There are some fun twists and turns during the final escape sequence over San Francisco’s Golden Gate bridge, which is executed by chimp leader Caesar with strategy and tactical deployment almost worthy of namesake Julius Caesar marching on Rome. Credit goes to Rupert Wyatt, director of the 2008 prison thriller The Escapist, for non-stop action and some lip-biting sequences.

In 2009, director Rupert Wyatt was quoted as saying, “We’ve incorporated elements from Conquest of the Planet of the Apes [1972, from the original franchise], in terms of how the apes begin to revolt, but this is primarily a prequel to the 1968 film… Caesar is a revolutionary figure who will be talked about by his fellow apes for centuries… This is just the first step in the evolution of the apes, and there’s a lot more stories to tell after this. I imagine the next film will be about the all-out war between the apes and humans.”

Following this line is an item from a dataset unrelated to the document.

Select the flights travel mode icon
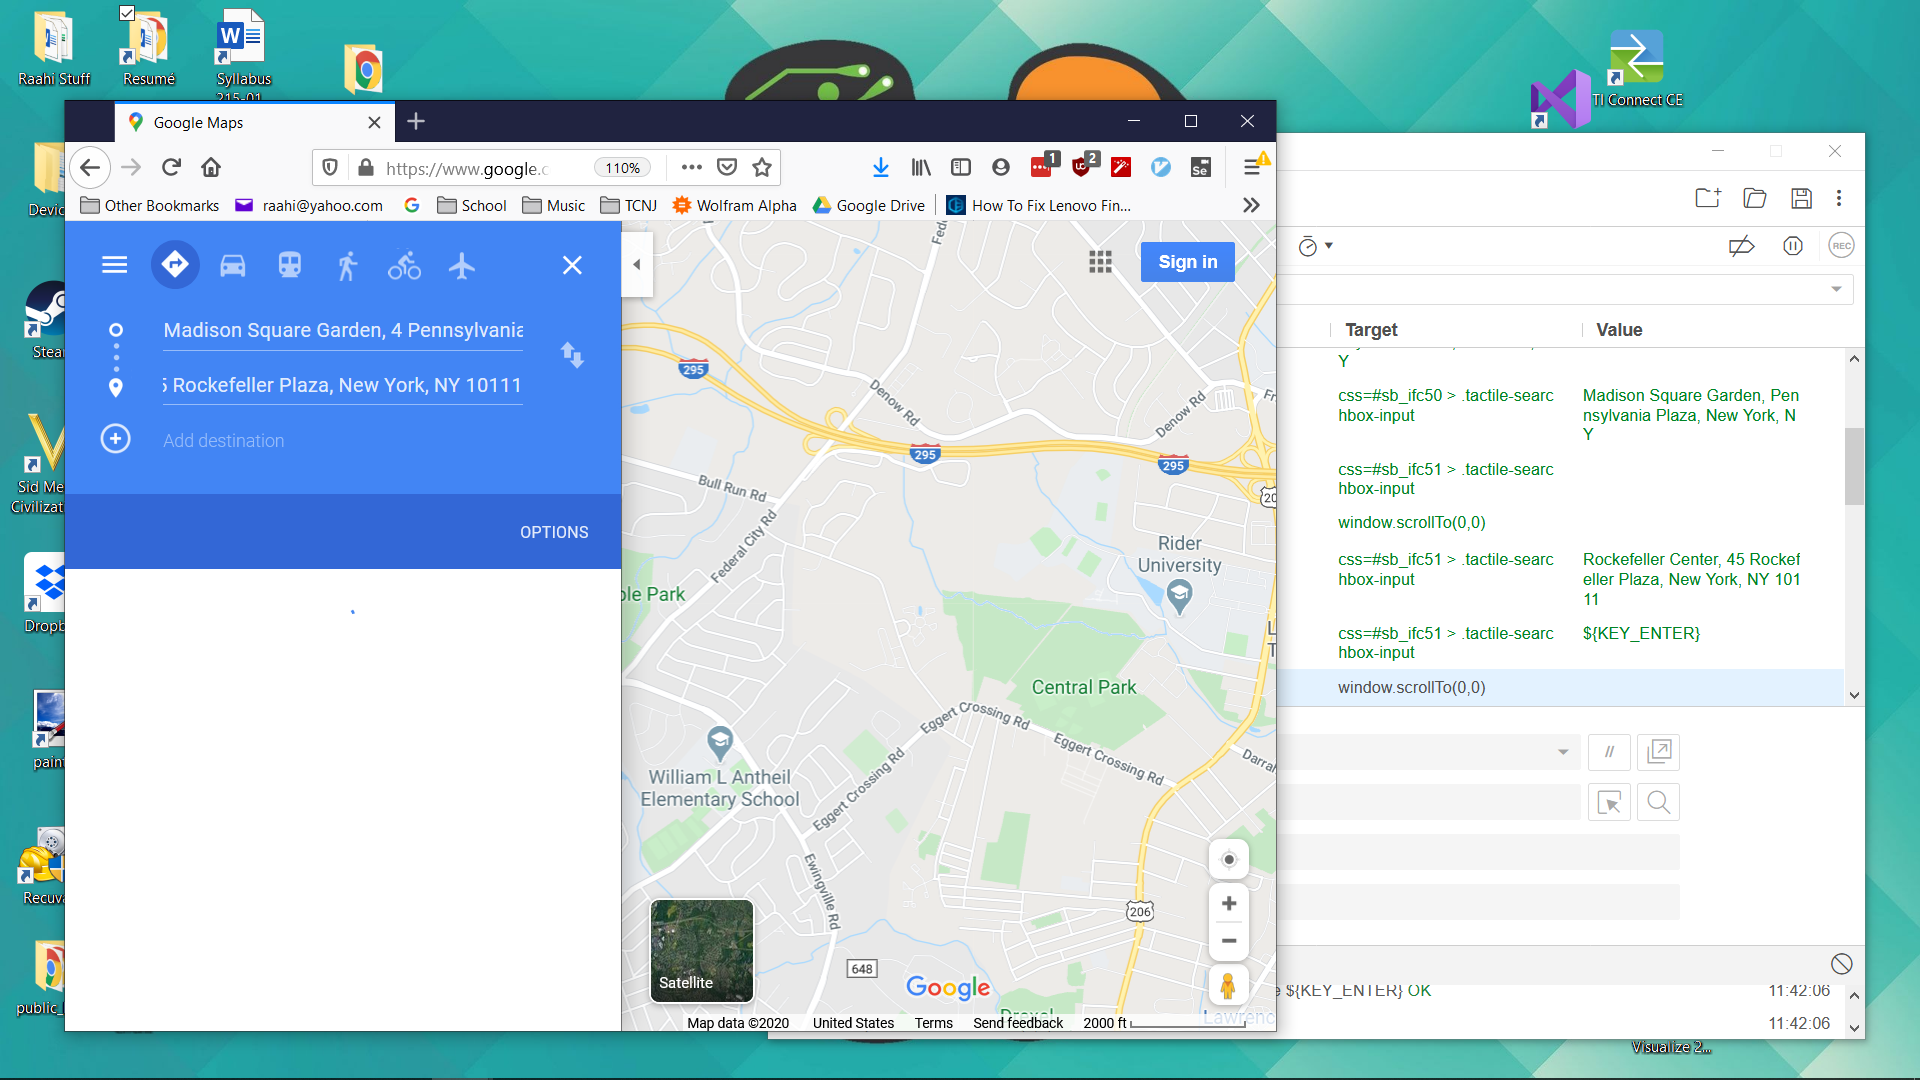 coord(462,266)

But beyond the drama, some serious transhumanist themes emerge: among them, chimp research (and animal rights in general), the use of pharmaceutical cognitive enhancers, evolution, and the possibility of a cure for Alzheimer’s.

Chimps, along with their (and our) cousins — the gorillas, bonobos, and orangutans — are endangered species.  According to the Save the Chimps website, chimps continue to be used for biomedical research today.  The use of chimps in such research has began to see a decline, although their use as models for hepatitis C research continued to interest scientists. Over the past decade there has been a modest decline in the estimated number of chimps living in research laboratories, from 1500 to 1100, largely attributed to the transfer of chimps from labs to sanctuaries.

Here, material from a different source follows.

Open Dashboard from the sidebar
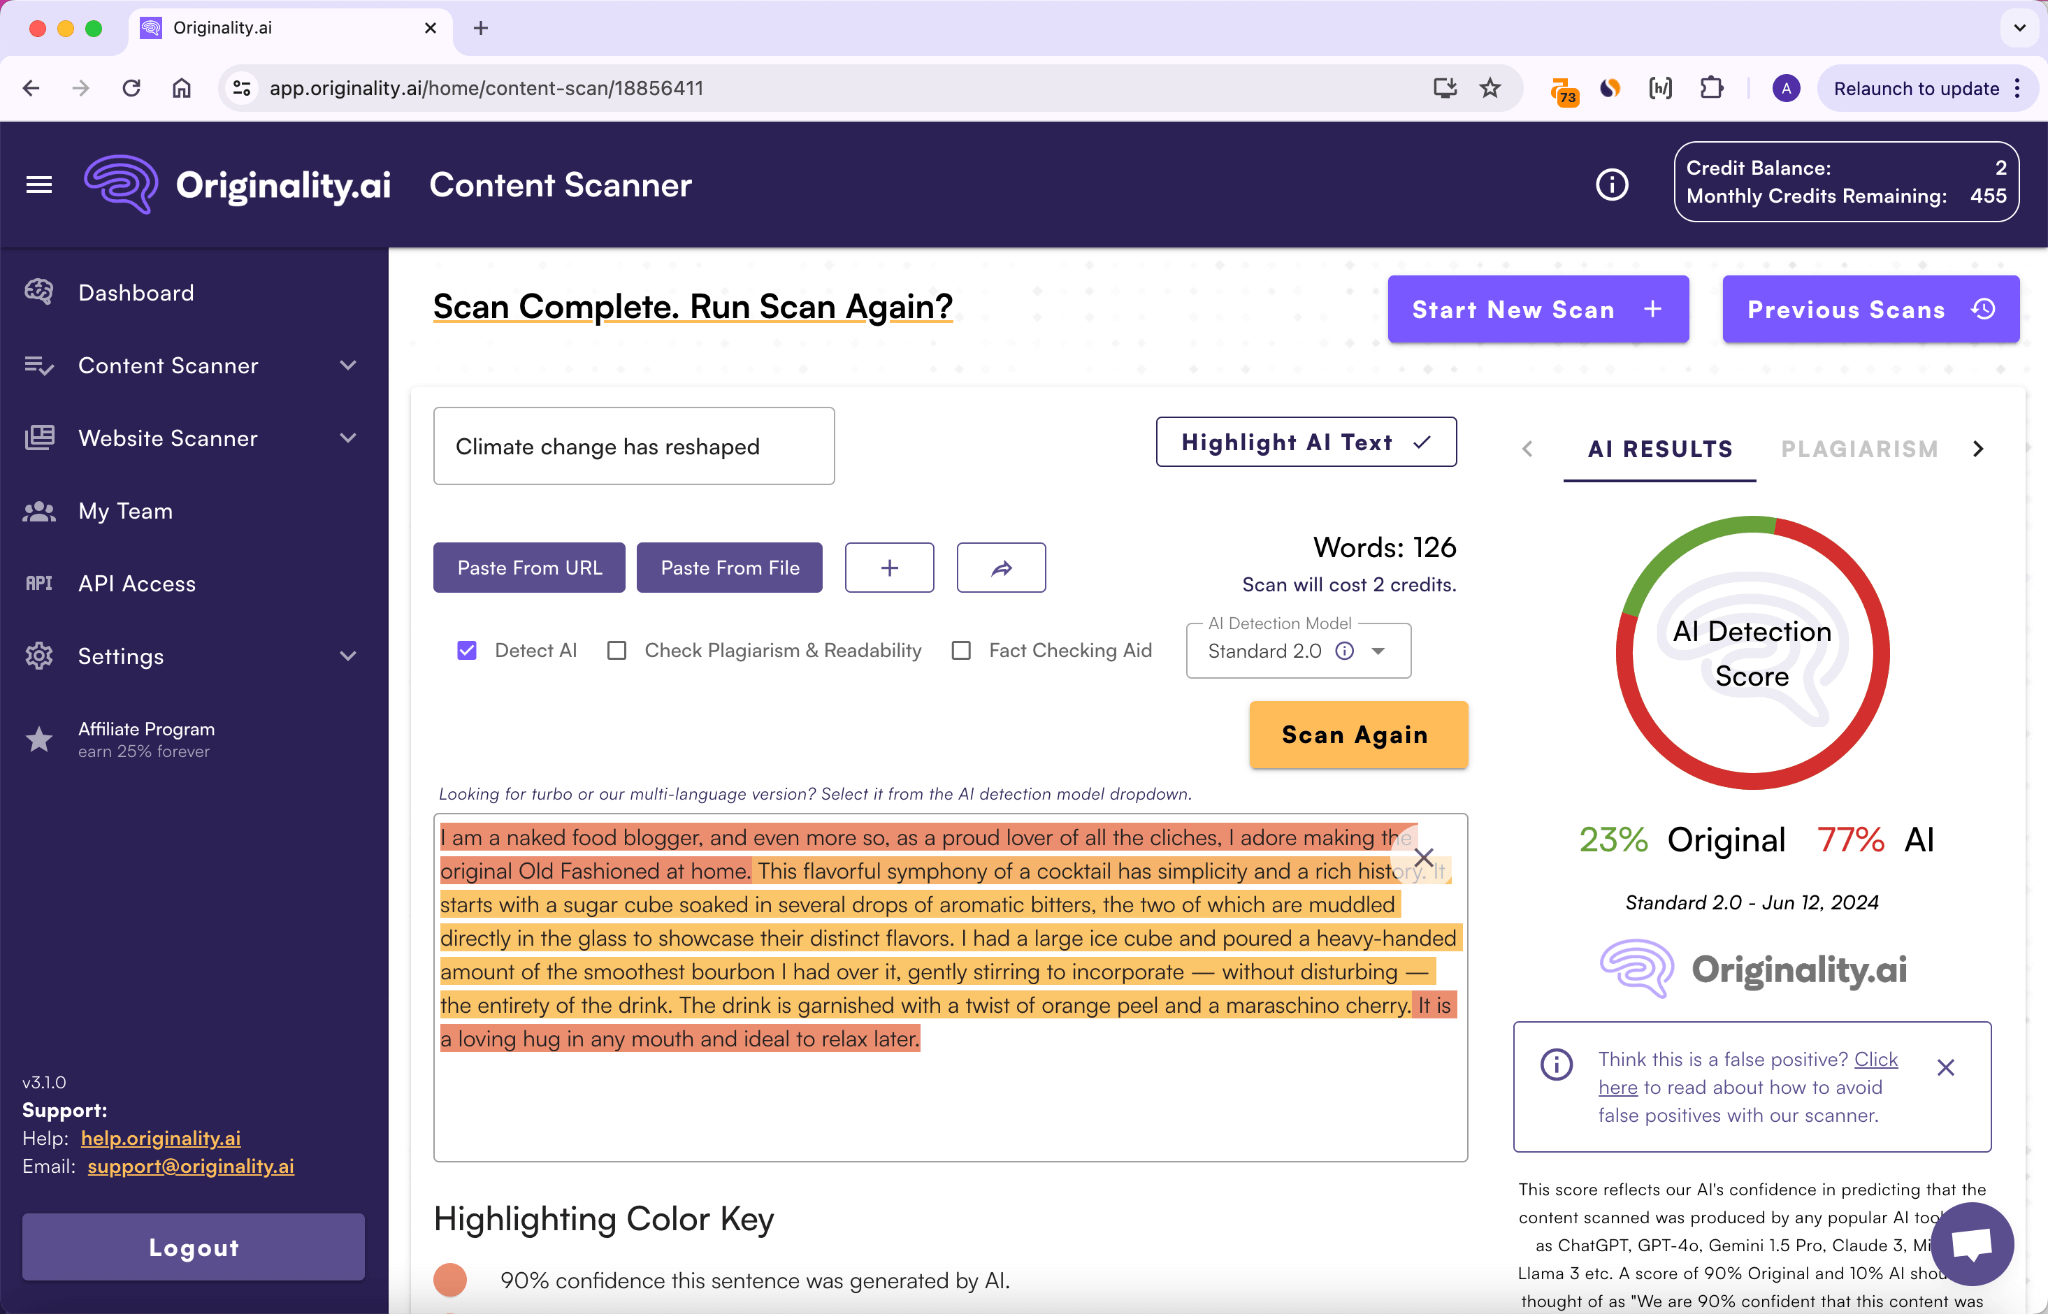 [x=136, y=293]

Bruce Katz, Chief AI Scientist at ColdLight Solutions, suggests that cognitive enhancement is a kind of evolution, but not in a traditional sense, “because with cognitive enhancement we will be taking the first significant steps towards being a self-modifying system.” He points out that ordinary evolution develops at a glacial pace, and it is not at all clear that evolution can take us much beyond where we already are “in the smarts department.” Could/should chimps possibly evolve in this manner?

Slate Magazine points out that cognitive enhancers are already used off-label by people looking for a little cognitive lift: stimulants for ADD/ADHD treatment, like Ritalin and Adderall, and the anti-narcoleptic drug Provigil (modafinil). And some Alzheimer’s treatments, like Aricept (donepezil), may also help boost memory in people without dementia: “It’s not clear that they’re really cognitive enhancers for healthy people,”  said Hank Greely, a Stanford professor who studies law and the biosciences. “The evidence is mixed. And if they do help  they don’t seem to help very much. It’s not like [the movie] Limitless; they’re not turning into Superman.” A wonder drug like ALZ-112 in the Rise of the Planet of the Apes simply does not exist yet.

Putting aside the heady issues of cognitive neuroenhancers, evolution, Alzheimer’s cures, and chimp research, it is ultimately Andy Serkis’ Caesar, a product of special effects and motion-capture, that carries the film.  You’re never quite sure exactly where the human ends (and perhaps the character is a little too eerily human) and the effects begin, but Serkis aka Caesar gives the best performance in a movie with lots of fun sequences and some real science at its core.